Q:

Can you help me pick out an ultralight sleeping bag?

I'm really getting into ultralight backpacking, and I hope to do a through-hike of the AT or PCT in the next few years. I do all of my backpacking in the summer, but my Marmot sleeping bag is too heavy (and warm). What choices are there for a light, compressible bag costing less than $100? If there are no bags in this range, would you recommend removing some of the down from my Marmot bag to make it lighter? Tom Bellevue, Washington

Sep 18, 2003
Outside
Outside Magazine
A: The outdoor industry has found religion on two issues: Weight and price. Everyone is trying to churn out more affordable gear (versus those $1,000 Gore-Tex suits of yore) and stuff that weighs less. So you're in luck.

Lafuma, a French gear-maker, just re-entered the U.S. market in a big way last year and has some very nicely made stuff. Their One Kilo Extreme Comfort is rated to 36 degrees, costs just $89, and weighs two pounds, two ounces (www.lafumausa.com). So it's very close to your specs. Slumberjack makes an even more affordable bag, the Tour Lite, that's rated to 40 degrees and costs a mere $65. Alas, it weighs two pounds, six ounces.

Of course, you can spend a little more and get a lighter bag. As costlier bags generally use down, they remain the warmth-for-weight champ. My own favorite summer bag is the Marmot Arroyo, which is rated to 30 degrees and weighs only one pound, 14 ounces (www.marmot.com). It packs down to nothing with its high-loft, 800-fill down. Sadly, it costs a steep $259, although keep in mind a down bag will last as long as two or three synthetics. You might also consider Western Mountaineering's MegaLite, which like the Arroyo is rated to 30 degrees (www.westernmountaineering.com). It's costlier at $280, but weighs an astonishingly light one pound, nine ounces.
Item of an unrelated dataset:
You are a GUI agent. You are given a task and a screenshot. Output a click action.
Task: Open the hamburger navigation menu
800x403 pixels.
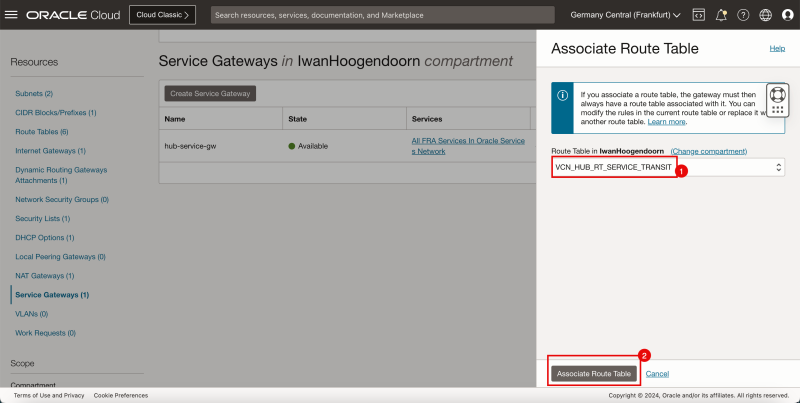tap(12, 15)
As for removing some down from your current bag, it ain't worth the trouble. You'd have to cut into each down baffle, remove a certain amount, then sew the thing back up. And you'd save minimal weight, because much of the bag's heft comes from its shell and zipper. Better, really, to just get a new bag for summer camping and keep the Marmot for cooler conditions.